Pull out the text of every row below, word for word, and omit the pictures.

[Records start]

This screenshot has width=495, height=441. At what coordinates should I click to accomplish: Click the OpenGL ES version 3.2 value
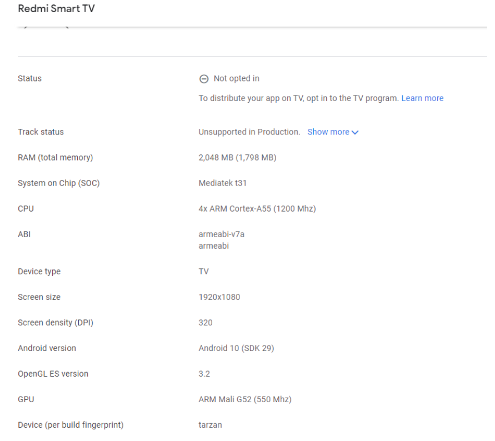click(204, 374)
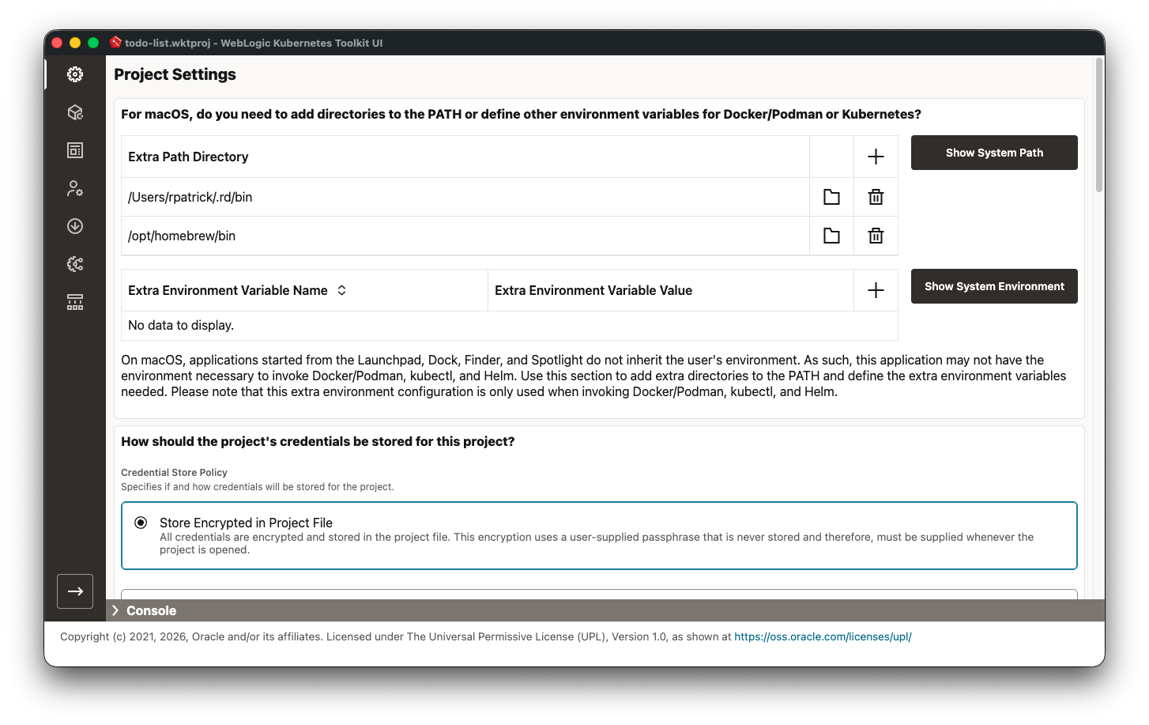
Task: Delete the /Users/rpatrick/.rd/bin path entry
Action: (x=876, y=197)
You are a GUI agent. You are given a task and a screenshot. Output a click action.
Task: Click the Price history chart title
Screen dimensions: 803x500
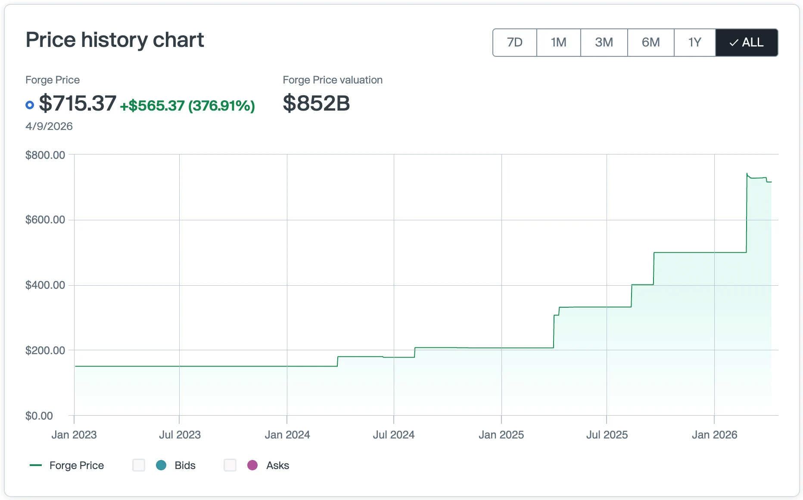click(115, 40)
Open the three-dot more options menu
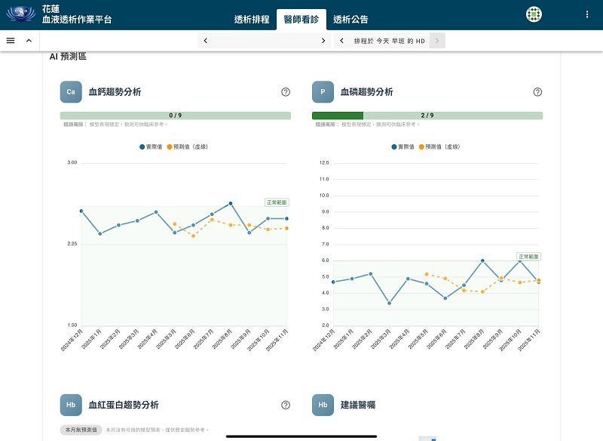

[Records end]

— Solution to this exercise —
This screenshot has width=495, height=441. At what coordinates should I click to accomplish: Click the OpenGL ES version 3.2 value
click(204, 374)
Task: Delete the /Users/rpatrick/.rd/bin path entry
Action: (x=876, y=197)
You are a GUI agent. You are given a task and a screenshot. Output a click action.
Task: Click the Price history chart title
Screen dimensions: 803x500
click(115, 40)
Open the three-dot more options menu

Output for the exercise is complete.